At this point, morning medications have been “served” by the nurses, and new admissions have been received from the outpatient clinics or ER. New IV lines have been placed, the corresponding wailing has ceased. The pharmacy has dispensed small zip lock bags of pills through their grated window, with slash marks made care fully to indicate taking the tablets 1-1, as in one in the morning, one at night, or 1-1-1-, morning, noon and night. The closet room used as a laboratory, where malria smears are interpreted and blood samples are spun down to be measure hemoglobin levels, is now locked and closed. If a new patient arrives, through the emergency area or otherwise, the nursing staff will have to call the lab tech on his cell phone and hope that he will come before rounds the next morning. The clinic's bleacher style benches are now empty, save for the stray person that has chosen to stay and sleep in the shade of the covered hallways.
The adult inpatients hitch up their hospital gowns, maybe put on a t-shirt over top, and wheel their IV poles or carry their urinary catheter bags in order to go stroll outside. They sit on benches or the front cement steps, trying to feel some breeze or movement of air. They gossip and watch foot traffic on the road below. Sometimes they comment on the state of the ocean, further on, towards the horizon. If there are visible white caps, or the sky begins to darken with an impending storm, they might remark, “the sea, its troubled today”.

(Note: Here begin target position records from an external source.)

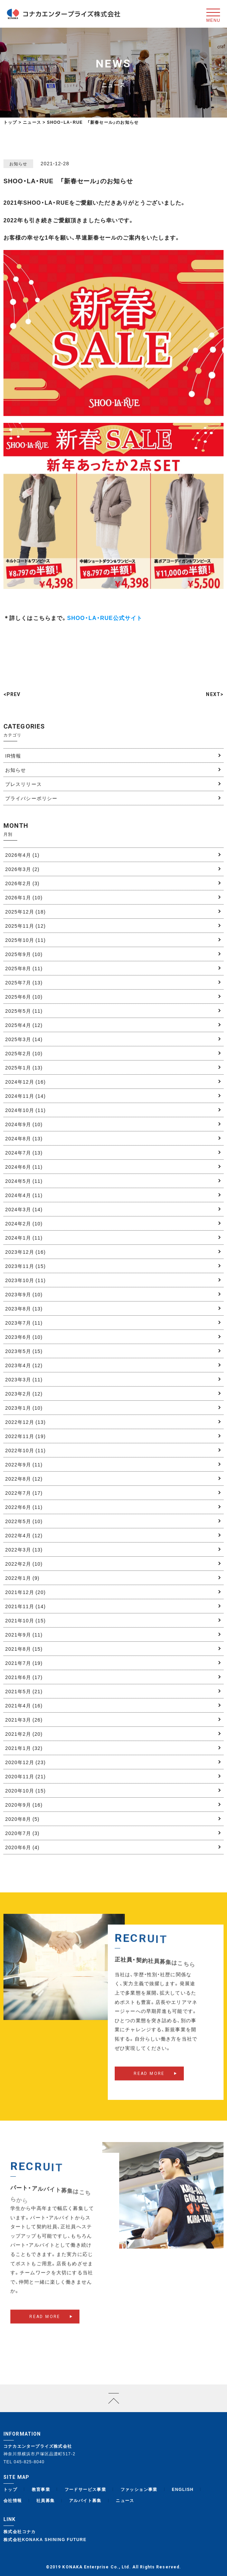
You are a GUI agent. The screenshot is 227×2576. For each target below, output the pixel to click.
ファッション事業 (139, 2489)
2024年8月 (23, 1138)
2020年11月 (25, 1776)
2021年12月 (25, 1591)
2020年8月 (22, 1818)
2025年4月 (23, 1024)
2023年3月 (23, 1379)
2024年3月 (23, 1209)
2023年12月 (25, 1251)
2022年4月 (23, 1535)
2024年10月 (25, 1109)
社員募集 (45, 2500)
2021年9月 (23, 1634)
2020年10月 (25, 1790)
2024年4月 (23, 1195)
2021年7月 (23, 1662)
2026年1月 (23, 897)
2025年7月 (23, 982)
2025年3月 (23, 1039)
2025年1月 (23, 1067)
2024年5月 (23, 1180)
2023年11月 (25, 1265)
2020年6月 (22, 1847)
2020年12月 (25, 1762)
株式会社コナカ (19, 2531)
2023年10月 (25, 1280)
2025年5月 (23, 1010)
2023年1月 (23, 1407)
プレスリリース (23, 783)
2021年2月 (23, 1733)
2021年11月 (25, 1606)
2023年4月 (23, 1365)
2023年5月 (23, 1350)
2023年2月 (23, 1393)
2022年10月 (25, 1450)
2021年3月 (23, 1719)
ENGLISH (182, 2489)
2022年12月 (25, 1421)
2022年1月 (22, 1577)
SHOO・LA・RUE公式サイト (104, 617)
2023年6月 (23, 1336)
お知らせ (15, 769)
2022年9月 (23, 1464)
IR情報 (13, 755)
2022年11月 (25, 1436)
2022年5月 (23, 1521)
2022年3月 (23, 1549)
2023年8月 (23, 1308)
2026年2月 (22, 883)
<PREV (12, 694)
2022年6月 (23, 1506)
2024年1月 (23, 1237)
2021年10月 (25, 1620)
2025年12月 (25, 911)
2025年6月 (23, 996)
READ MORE (149, 2085)
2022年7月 (23, 1492)
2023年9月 (23, 1294)
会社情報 (12, 2500)
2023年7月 (23, 1322)
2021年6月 (23, 1677)
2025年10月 (25, 939)
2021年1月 (23, 1747)
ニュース (125, 2500)
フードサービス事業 (85, 2489)
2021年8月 (23, 1648)
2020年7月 (22, 1832)
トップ (10, 122)
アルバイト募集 (85, 2500)
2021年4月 (23, 1705)
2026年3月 (22, 868)
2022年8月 (23, 1478)
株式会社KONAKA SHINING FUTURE (44, 2539)
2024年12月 (25, 1081)
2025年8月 (23, 968)
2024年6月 (23, 1166)
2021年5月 (23, 1691)
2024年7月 (23, 1152)
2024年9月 (23, 1124)
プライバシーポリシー (31, 798)
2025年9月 (23, 954)
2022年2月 (23, 1563)
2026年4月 (22, 854)
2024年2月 (23, 1223)
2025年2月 (23, 1053)
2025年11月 (25, 925)
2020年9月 (23, 1804)
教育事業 (41, 2489)
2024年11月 (25, 1095)
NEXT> (215, 694)
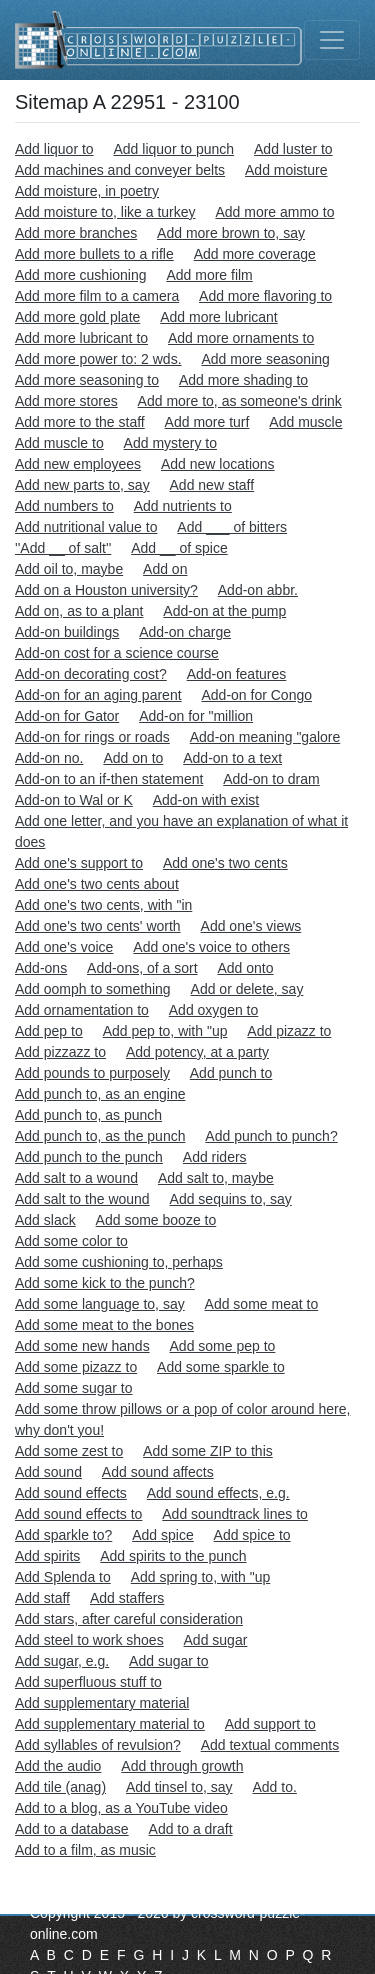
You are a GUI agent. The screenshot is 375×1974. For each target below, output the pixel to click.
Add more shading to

Inside, on the pediatric ward, the infants sleep while their IV medications infuse; yellow colored potions roll from the drip chambers, down the tubing, bringing “science medicine” directly into portals placed painstakingly into these tiny arms and hands. Their mothers snooze beside them in bed, periodically swatting away flies. The nurses sit down for perhaps the first time, wipe their foreheads and upper lips, and begin to write out lists for the next round of medications due. The periodically glance at their cell phones, hoping for news or a familiar voice, knowing it will be 14 long days before time off to see their children or family again.
The hospital support staff-the broad chested, toothless women who boil enormous kettles of rice in the kitchen, the old man who drags a mop across the concrete floors, the ambulance driver, and registrers can be found napping on wooden benches, beneath trees, or can be seen walking slowly, down the hill, heading home for the day. Some remove plastic bowls from tucked away corners and eat the midday meal of rice, dry fish, and red palm oil.
Every thing seems to move slowly or even stand still; between the heat and effort spent to complete the morning routine, even the roosters are subdued, and take pause from their otherwise incessant squacking. At the nurses dorm it is also quiet, save for the sound of a radio, bringing BBC Africa news updates detailing the siege in Abijan, or the declaration of Libia’s no fly zone. Smoke curls from behind the building, where someone has lit a coal pot fire, signaling that the night shift crew is now awake, and preparing to cook, do laundry, and cold iron press their uniforms. The day seems to be ending, beginning, and staying the same all at once.